Contract manufacture of reference standards
We undertake contract manufacture and testing of product specific reference standards, in order to help customers resolve any assay discrepancy issues, particularly in the Haemophilia area.
Control testing
Factor VIII concentrates
As the UK Official Medicines Control Laboratory (OMCL), National Control Batch Release testing of FVIII therapeutic concentrates is carried out as part of the Institute’s statutory function. In addition to product testing and release for Great Britain, we also carry out testing for non-EU markets on behalf of manufacturers.
The products tested consist of freeze-dried, plasma-derived FVIII purified from large pools of plasma from donors. The plasma-derived FVIII concentrates will have undergone viral inactivation and are used primarily for replacement therapy in treating haemophilia A patients.
They are also used in immune tolerance induction (ITI) regimens to treat patients that develop antibodies or ‘inhibitors’ – alloantibodies or autoantibodies – to the FVIII molecule.
Control Tests performed
- FVIII chromogenic assays
- VWF: antigen assays
- VWF Ristocetin co-factor assay
- solubility and appearance tests
- protocol review
Research and development
Haemophilia A and Factor VIII Immunogenicity
Haemophilia A is a recessive X-linked bleeding disorder caused by a deficiency or a functional abnormality of coagulation co-factor FVIII.
It affects 1 in 5000 males resulting in bleeding in joints, muscles and soft tissues. It is usually treated by prophylactic infusions of FVIII therapeutic products.

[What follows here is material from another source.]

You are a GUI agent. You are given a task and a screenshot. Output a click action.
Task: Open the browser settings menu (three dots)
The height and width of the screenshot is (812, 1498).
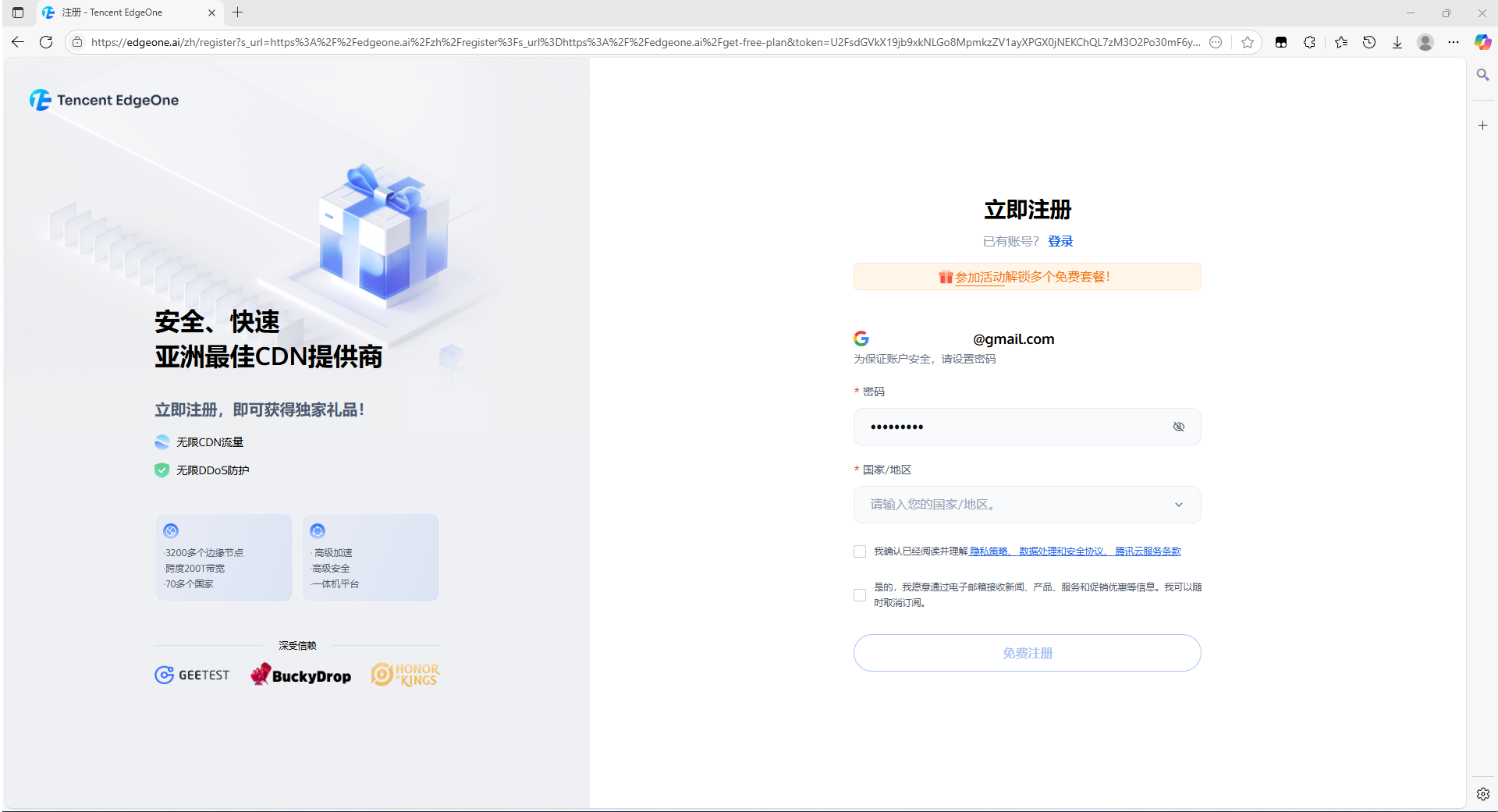tap(1454, 42)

However, a major complication of such substitutive treatment is the development of an immune response – developing neutralising antibodies – towards the FVIII molecule, with most of the alloantibodies developed being directed to the functional epitopes (A1, A3 and C2 domains) of the FVIII molecule.
Antibodies inhibiting FVIII activity – ‘inhibitors’ – preclude further use of FVIII, leaving patients in a life-threatening situation. About 30% of severe haemophiliacs have these antibodies.

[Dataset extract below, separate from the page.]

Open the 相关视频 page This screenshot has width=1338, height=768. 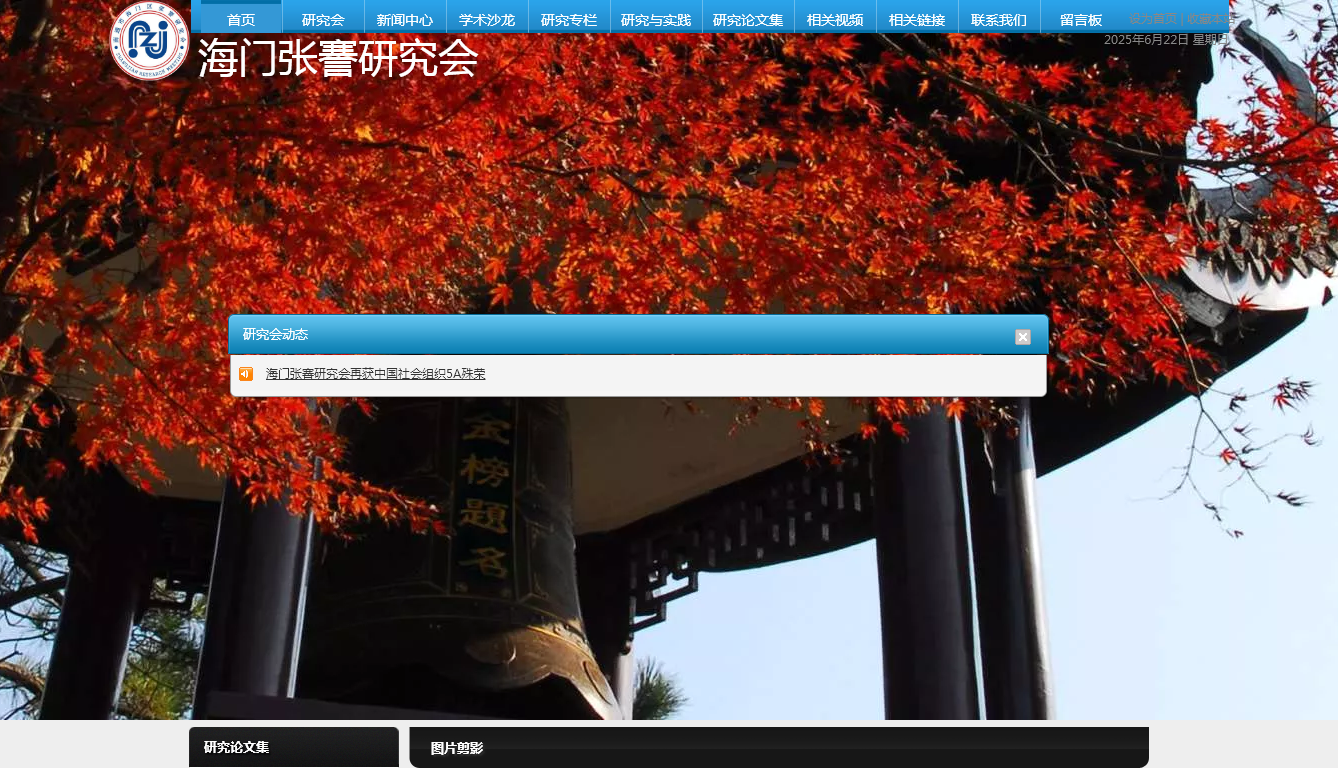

Molecular model and domains of FVIII molecule
FVIII autoantibodies can also develop in non-haemophiliacs, in a variety of clinical settings such as the postpartum period and chronic lymphocytic leukaemia.

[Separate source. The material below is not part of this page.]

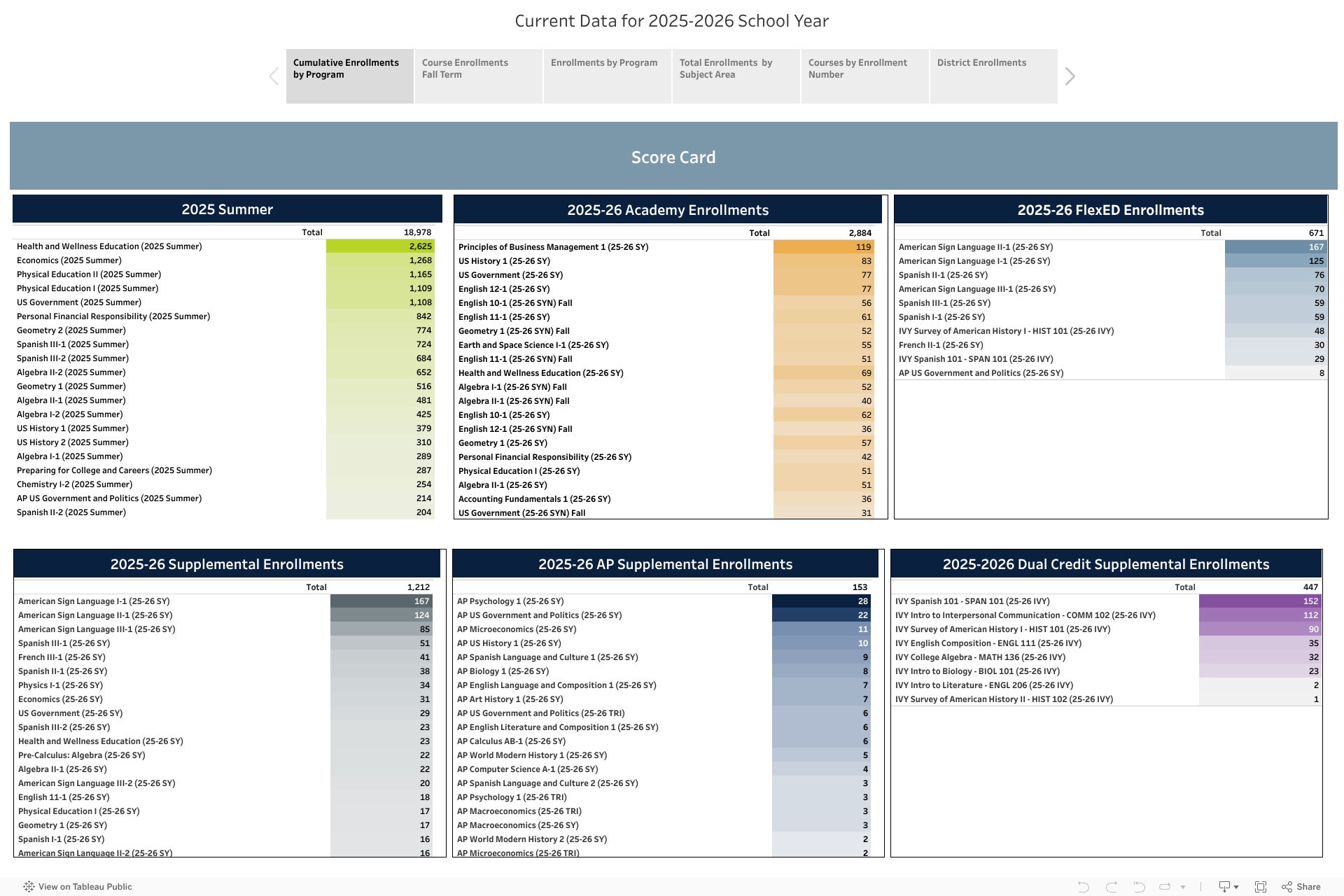1344x896 pixels.
Task: Click the green 2,625 Health and Wellness bar
Action: (380, 246)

Using recombinant FVIII has not reduced the incidence of inhibitors.
Furthermore, the methods used to prepare FVIII or reduce viral transmission carry the risk of altering the immunogenicity of the molecule.
Present treatments to eradicate FVIII inhibitors are unsatisfactory. They rely on methods such as infusion of large doses of FVIII – alone or in combination with non-specific immunosuppressive agents.
The cost of these treatments is prohibitively high and they tend to be effective only in patients with recent, low-titre, inhibitors.
Inhibitor development in up to 20% of patients is related to the gene defect – intron 22 inversion of the FVIII gene. Preventing inhibitors from developing is currently not feasible, as criteria to identify patients at risk are not yet fully defined.
There is therefore, a need for alternative, more efficient therapies which would be both specific and cost-effective. But before this can happen, we need to understand precisely the mechanisms of inhibitor development and by which FVIII interacts with other analytes in blood.
In addition, current methods to measure FVIII inhibitors are unsatisfactory and developing new assays which can measure inhibitors accurately and reproducibly is critical for any meaningful data for diagnosis and therapy.
Other areas of research
We are working on a number of different research areas to address the above FVIII immunogenicity problems:
- development and characterisation of neutralising recombinant monoclonal antibodies to FVIII for standardisation of inhibitor assays. A panel of 7 rIgG4s (NB2C11, NB11B2, NB33, NB41, NB2E9, NBA3 & NBG12) have been produced in our laboratory covering the A2, A3, C1, & C2 domains of the FVIII molecule. These antibodies are also useful for basic research purposes.
Schematic of the crystal structure of FVIII
showing domains targeted by each rIgG
- assessment of the effects of manufacture-in-process structural and allosteric modification (e.g. glycosylation) of recombinant FVIII products on its functional activity and immunogenicity.